US-6871176

Phase excited linear prediction encoder

PublishedMarch 22, 2005

Assigneenot available in USPTO data we have

Inventorsnot available in USPTO data we have

Technical Abstract

A low bit rate phase excited linear prediction type speech encoder filters a speech signal to limit its bandwidth and then fragments the filtered speech signal into speech segments. The speech segments are decomposed into a spectral envelope and an LP residual signal. The spectral envelope is represented by LP filter coefficients. The LP filter coefficients are converted into line spectral frequencies (LSF). Each speech segment is also classified as one of a voiced segment and an unvoiced segment based on a pitch of the segment. Parameters are extracted from the LP residual signal, where for an unvoiced segment the extracted parameters include pitch and gain and for a voiced segment the extracted parameters include pitch, gain and excitation level. The extracted parameters are then quantized.

Patent Claims

42 claims

Legal claims defining the scope of protection, as filed with the USPTO.

1. A speech encoder, comprising: a content extraction module including, a band pass filter that receives a speech input signal and generates a band limited speech signal, a first speech buffer connected to the band pass filter that stores the band limited speech signal, an LP analysis block connected to the first speech buffer that reads the stored speech signal and generates a plurality of LP coefficients therefrom, an LPC to LSF block connected to the LP analysis block for converting the LP coefficients to a line spectral frequency (LSF) vector, an LP analysis filter connected to the LPC to LSF block that extracts an LP residual signal from the LSF vector; and an LSF quantizer connected to the LPC to LSF block that receives the LSF vector and determines an LSF index therefor; a pitch detector connected to the LP analysis block of the content extraction module, the pitch detector classifying the band filtered speech signal as one of a voiced signal and an unvoiced signal; and a naturalness enhancement module connected to the content extraction module and the pitch detector, the naturalness enhancement module including, means for extracting parameters from the LP residual signal, wherein for an unvoiced signal the extracted parameters include pitch and gain and for a voiced signal the extracted parameters include pitch, gain and excitation level; and a quantizer for quantizing the extracted parameters and generating quantized parameters.

2. The speech encoder of claim 1 , wherein the band pass filter comprises an eighth order IIR filter.

3. The speech encoder of claim 2 , wherein the IIR filter includes a fourth order low-pass section and a fourth order high pass section.

4. The speech encoder of claim 1 , further comprising a scale down unit connected between the band pass filter and the first speech buffer, wherein the scale down unit limits a dynamic range of the band limited speech signal and provides a scaled down signal to the first speech buffer.

5. The speech encoder of claim 4 , wherein the scale down unit scales the band limited speech signal by about 0.5.

6. The speech encoder of claim 1 , wherein the LP analysis block performs a 10 th order Burg's LP analysis to estimate a spectral envelope of the stored speech signal and generate the plurality of LP coefficients.
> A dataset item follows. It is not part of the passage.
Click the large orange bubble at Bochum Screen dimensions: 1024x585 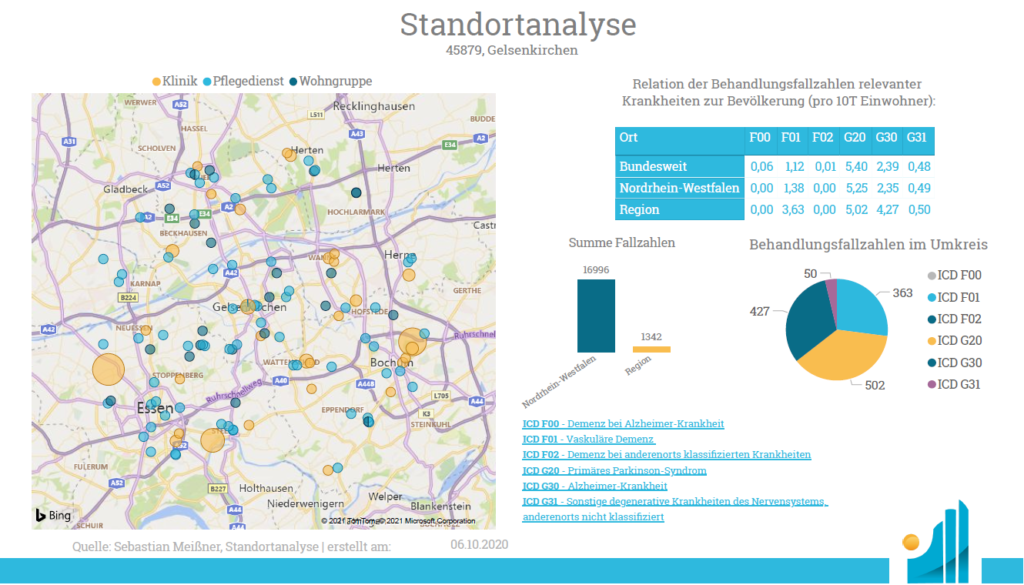pos(412,343)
7. The speech encoder of claim 6 , wherein a bandwidth expansion block expands the plurality of LP coefficients to generate bandwidth expanded LP coefficients.
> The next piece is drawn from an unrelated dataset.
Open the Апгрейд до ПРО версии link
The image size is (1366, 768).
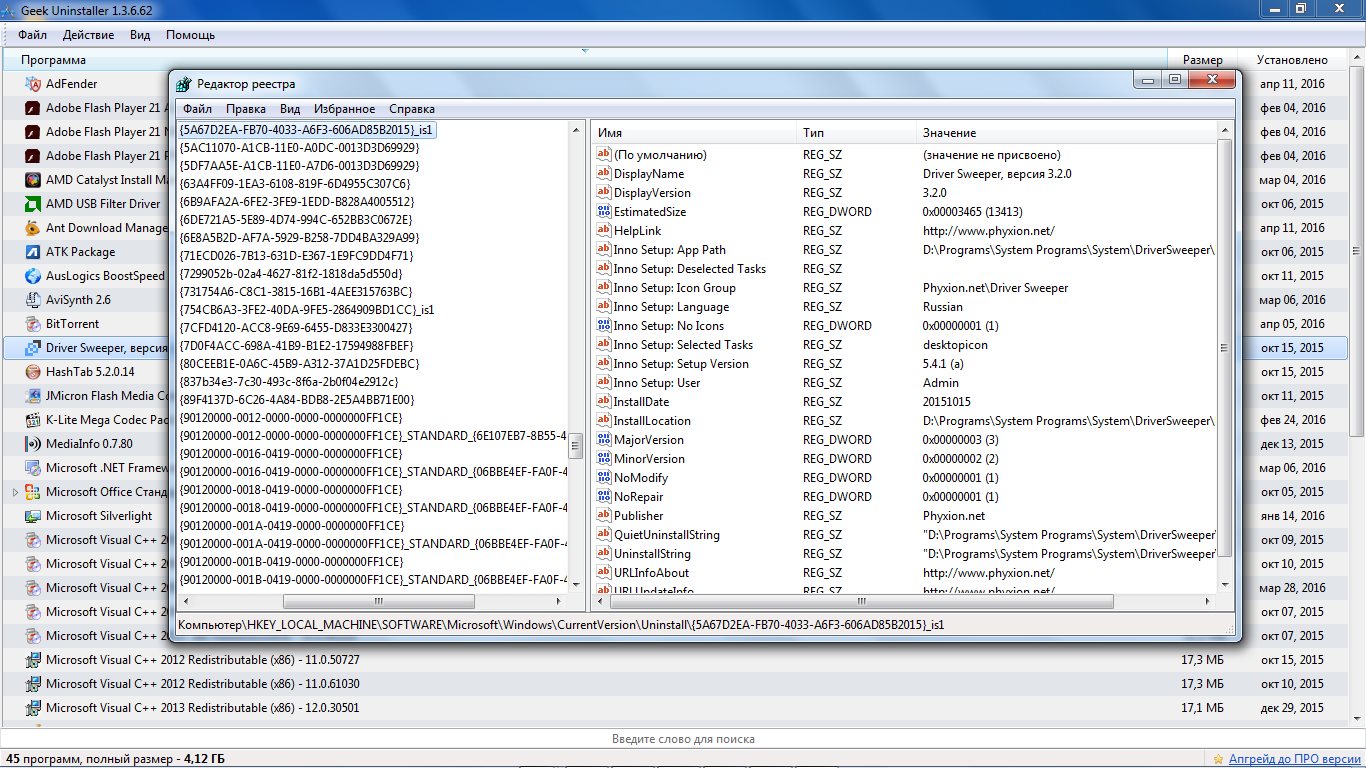[1294, 759]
8. The speech encoder of claim 1 , wherein the naturalness enhancement module uses different update rates to extract each parameter.
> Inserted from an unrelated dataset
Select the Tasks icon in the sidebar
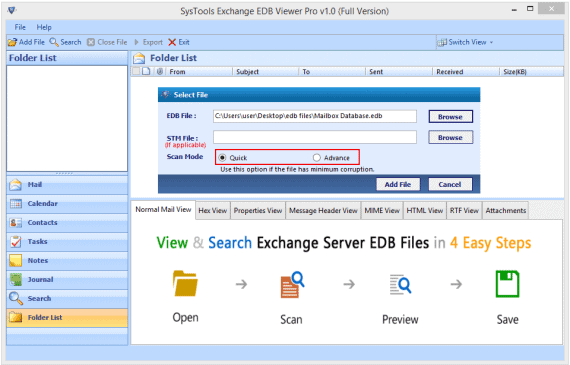The image size is (570, 365). (x=16, y=241)
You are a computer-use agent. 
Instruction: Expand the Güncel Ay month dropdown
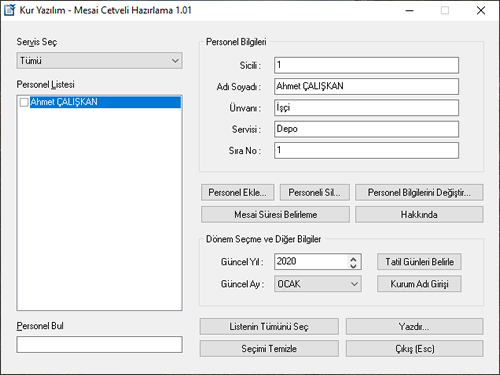coord(318,284)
9. The speech encoder of claim 8 , wherein the update rate of the gain is about 5 mS and the update rates of the pitch frequency and excitation level are about 10 mS.

10. The speech encoder of claim 1 , wherein the content extraction module further includes a first residual buffer for storing the LP residual signal.

11. The speech encoder of claim 10 , wherein the parameters are extracted from the LP residual signal stored in the first residual buffer.

12. The speech encoder of claim 1 , wherein for an unvoiced signal, the pitch parameter is set to zero to distinguish the unvoiced signal pitch from the voiced signal pitch.

13. The speech encoder of claim 1 , wherein the naturalness enhancement module further includes a down-sampler connected between the parameter extraction means and the quantizer, for down sampling the parameters prior to quantization.

14. The speech encoder of claim 13 , wherein the pitch and excitation parameters are downsampled at a rate of about 4:1.

15. The speech encoder of claim 13 , wherein the pitch and excitation parameters are downsampled at a rate of about 2:1.

16. The speech encoder of claim 1 , wherein the pitch detector distinguishes between an unvoiced signal and a voiced signal using an RMS value and an energy distribution of the scaled-down, band-filtered speech signal.

17. The speech encoder of claim 1 , wherein the pitch detector has three levels of operation depending on an ambiguity level of the scaled-down, band-filtered speech signal.

18. The speech encoder of claim 17 , wherein the first level of operation of the pitch detector includes: a low pass filter that receives the scaled-down, band-filtered speech signal and rejects a high frequency content thereof; a second speech buffer connected to the low pass filter for storing the low pass filtered signal; an inverse filter connected to the second speech buffer for generating a band-limited residual signal from the low pass filtered signal stored in the second speech buffer; a cross-correlation function generator, connected to the inverse filter, for generating a cross-correlation function of the band-limited residual signal; a peak detector, connected to the cross-correlation function generator, for detecting a global maximum across the cross-correlation function and a location of the global maximum; a level detector connected to the peak detector for comparing the cross-correlation function global maximum to a predetermined value and based on the comparison result, classifying the input speech signal as one of a voiced signal and an unvoiced signal; and means for generating a first estimated pitch period based on the cross-correlation function.

19. The speech encoder of claim 18 , wherein the second level of operation of the pitch detector includes: means for computing an RMS value of the speech signal; means for computing an energy distribution of the speech signal; and means for comparing the computed RMS value and the computed energy distribution with first and second cut-off values to determine whether the speech signal is a voiced or unvoiced signal, wherein if the result of the comparison indicates that the speech signal is an unvoiced signal, then the second estimated pitch period is set to zero.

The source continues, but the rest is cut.